→ TEXTE FOURNI:
Le lecteur demandera-t-il quelles preuves démontrent que le Mexique a emprunté cette doctrine à la Chaldée ? La preuve est décisive. Nous savons, d'après les recherches d'Humboldt, que les Mexicains honoraient Wodan comme le chef de leur race ; exactement comme les anciens Anglais le faisaient. Le Wodan ou Odin de Scandinavie est le même, on peut le prouver, que l'Adon de Babylone (16). Le Wodan du Mexique, on le verra par la citation suivante, est absolument le même. D'après les anciennes traditions réunies par l'évêque Francis Munez de la Vega, dit Humboldt, le Wodan des Chiapanais (Mexicains) était petit-fils de ce vieillard illustre, qui, à l'époque du grand déluge, où périt la plus grande partie de l'humanité, fut sauvé sur un radeau avec sa famille. Wodan contribua à la construction de ce grand édifice que les hommes tentèrent d'élever jusqu'aux cieux. L'exécution de ce projet téméraire fut interrompue ; chaque famille eut dès lors un langage différent ; et le grand esprit Teotl ordonna à Wodan d'aller peupler la contrée d'Anahuac (17). Voilà qui démontre d'une manière évidente l'origine de la mythologie Mexicaine et aussi de la régénération baptismale que les Mexicains avaient en commun avec les adorateurs égyptiens et perses de la reine chaldéenne du Ciel. Prescott, il est vrai, doute de l'authenticité de cette tradition, comme étant trop exactement analogue avec l'histoire scripturaire pour

être digne de foi. Mais le célèbre Humboldt qui avait examiné soigneusement le sujet et qui n'avait aucune raison pour le contredire, déclare qu'il croit entièrement à l'exactitude de cette tradition. Je dirai même qu'on peut le prouver, d'après les pages si intéressantes de Prescott, pour chaque trait essentiel, à la seule exception du nom de Wodan auquel il ne fait aucune allusion. Mais heureusement, le fait que ce nom avait été porté par quelque illustre héros parmi les ancêtres supposés de la race Mexicaine est mis hors de doute, par cette circonstance singulière que les Mexicains avaient un de leurs jours appelé Jour de Wodan, exactement comme les Anglais en ont un (18). C'est là, si on la rapproche de toutes les circonstances, une preuve frappante à la fois de l'unité de la race humaine et de la large diffusion du système qui commença à Babylone.

→ ITEMS:
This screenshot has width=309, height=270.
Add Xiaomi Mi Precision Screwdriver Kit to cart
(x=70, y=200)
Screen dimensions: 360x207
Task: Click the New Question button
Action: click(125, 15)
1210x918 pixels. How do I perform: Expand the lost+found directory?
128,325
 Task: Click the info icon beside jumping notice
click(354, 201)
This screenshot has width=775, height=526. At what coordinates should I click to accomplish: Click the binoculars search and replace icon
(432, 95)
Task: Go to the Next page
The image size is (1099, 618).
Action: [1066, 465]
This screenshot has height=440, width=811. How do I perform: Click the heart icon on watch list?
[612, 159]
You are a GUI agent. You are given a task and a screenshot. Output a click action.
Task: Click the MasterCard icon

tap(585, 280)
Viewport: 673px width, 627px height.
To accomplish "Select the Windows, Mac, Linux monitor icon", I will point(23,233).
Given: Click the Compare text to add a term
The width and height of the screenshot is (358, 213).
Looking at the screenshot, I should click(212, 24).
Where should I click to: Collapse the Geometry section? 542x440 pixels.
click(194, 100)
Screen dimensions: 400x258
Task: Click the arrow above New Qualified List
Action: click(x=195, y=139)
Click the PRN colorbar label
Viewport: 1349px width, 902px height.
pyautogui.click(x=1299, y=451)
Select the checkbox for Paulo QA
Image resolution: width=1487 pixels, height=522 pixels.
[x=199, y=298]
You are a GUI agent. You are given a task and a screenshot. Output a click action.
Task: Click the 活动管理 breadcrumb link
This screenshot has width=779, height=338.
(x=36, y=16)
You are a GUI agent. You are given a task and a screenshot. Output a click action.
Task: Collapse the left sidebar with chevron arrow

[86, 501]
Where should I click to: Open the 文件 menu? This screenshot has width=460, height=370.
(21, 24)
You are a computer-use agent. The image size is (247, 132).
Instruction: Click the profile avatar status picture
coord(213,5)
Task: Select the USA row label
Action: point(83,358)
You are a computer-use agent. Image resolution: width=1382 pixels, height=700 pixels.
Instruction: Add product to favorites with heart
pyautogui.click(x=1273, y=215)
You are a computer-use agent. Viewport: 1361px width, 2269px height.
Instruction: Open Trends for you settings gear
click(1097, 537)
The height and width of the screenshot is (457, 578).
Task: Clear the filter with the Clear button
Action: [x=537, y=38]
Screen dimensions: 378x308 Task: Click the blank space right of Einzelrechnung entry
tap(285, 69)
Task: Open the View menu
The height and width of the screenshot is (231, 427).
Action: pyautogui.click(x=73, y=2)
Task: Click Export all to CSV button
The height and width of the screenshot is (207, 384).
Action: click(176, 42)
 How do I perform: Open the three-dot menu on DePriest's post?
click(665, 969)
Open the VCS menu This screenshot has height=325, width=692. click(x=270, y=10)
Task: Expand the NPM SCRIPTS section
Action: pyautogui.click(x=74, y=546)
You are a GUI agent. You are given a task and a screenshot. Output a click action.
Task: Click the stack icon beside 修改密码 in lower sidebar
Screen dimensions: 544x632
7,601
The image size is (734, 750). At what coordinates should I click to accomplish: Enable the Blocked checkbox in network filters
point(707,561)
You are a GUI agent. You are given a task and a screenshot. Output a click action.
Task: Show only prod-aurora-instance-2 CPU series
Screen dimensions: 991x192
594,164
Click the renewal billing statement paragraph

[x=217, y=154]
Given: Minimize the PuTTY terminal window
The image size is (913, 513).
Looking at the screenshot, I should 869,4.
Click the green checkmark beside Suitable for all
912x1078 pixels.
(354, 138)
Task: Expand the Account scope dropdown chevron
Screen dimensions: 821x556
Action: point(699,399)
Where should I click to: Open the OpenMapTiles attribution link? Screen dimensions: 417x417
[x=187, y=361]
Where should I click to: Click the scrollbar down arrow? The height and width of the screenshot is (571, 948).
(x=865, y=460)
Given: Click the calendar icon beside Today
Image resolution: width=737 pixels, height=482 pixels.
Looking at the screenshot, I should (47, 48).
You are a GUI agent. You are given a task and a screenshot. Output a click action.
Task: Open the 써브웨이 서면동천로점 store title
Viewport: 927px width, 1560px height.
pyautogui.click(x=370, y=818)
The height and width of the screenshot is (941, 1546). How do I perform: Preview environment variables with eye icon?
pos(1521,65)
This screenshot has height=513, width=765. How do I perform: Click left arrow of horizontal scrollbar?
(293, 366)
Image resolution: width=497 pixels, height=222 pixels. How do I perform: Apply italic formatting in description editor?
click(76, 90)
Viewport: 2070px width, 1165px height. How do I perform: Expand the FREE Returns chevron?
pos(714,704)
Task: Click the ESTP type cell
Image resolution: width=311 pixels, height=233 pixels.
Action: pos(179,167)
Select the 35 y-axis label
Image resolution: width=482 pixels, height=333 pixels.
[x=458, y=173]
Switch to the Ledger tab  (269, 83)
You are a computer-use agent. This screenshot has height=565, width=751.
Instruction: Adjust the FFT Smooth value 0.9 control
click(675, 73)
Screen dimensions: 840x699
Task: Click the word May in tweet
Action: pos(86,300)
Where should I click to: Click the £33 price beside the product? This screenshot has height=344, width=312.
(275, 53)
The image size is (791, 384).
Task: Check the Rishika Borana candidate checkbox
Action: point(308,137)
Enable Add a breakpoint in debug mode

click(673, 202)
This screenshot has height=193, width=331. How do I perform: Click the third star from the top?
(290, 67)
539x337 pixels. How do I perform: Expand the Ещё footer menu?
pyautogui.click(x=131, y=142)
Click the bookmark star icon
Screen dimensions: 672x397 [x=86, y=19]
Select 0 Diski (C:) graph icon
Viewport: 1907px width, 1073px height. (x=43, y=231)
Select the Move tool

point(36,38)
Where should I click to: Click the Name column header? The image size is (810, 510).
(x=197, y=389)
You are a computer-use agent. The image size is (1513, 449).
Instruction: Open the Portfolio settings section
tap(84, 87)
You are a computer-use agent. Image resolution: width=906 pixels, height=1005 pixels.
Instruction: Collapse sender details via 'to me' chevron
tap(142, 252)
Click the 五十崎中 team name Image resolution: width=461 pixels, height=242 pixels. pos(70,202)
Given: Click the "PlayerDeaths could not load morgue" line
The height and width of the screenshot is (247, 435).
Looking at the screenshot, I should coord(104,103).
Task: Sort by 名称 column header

→ ÉNONCÉ: Recopiez fidèlement le passage du texte fourni qui va de "être digne de" jusqu'à "commença à Babylone." inclus.

→ SOLUTION PROPOSÉE:
être digne de foi. Mais le célèbre Humboldt qui avait examiné soigneusement le sujet et qui n'avait aucune raison pour le contredire, déclare qu'il croit entièrement à l'exactitude de cette tradition. Je dirai même qu'on peut le prouver, d'après les pages si intéressantes de Prescott, pour chaque trait essentiel, à la seule exception du nom de Wodan auquel il ne fait aucune allusion. Mais heureusement, le fait que ce nom avait été porté par quelque illustre héros parmi les ancêtres supposés de la race Mexicaine est mis hors de doute, par cette circonstance singulière que les Mexicains avaient un de leurs jours appelé Jour de Wodan, exactement comme les Anglais en ont un (18). C'est là, si on la rapproche de toutes les circonstances, une preuve frappante à la fois de l'unité de la race humaine et de la large diffusion du système qui commença à Babylone.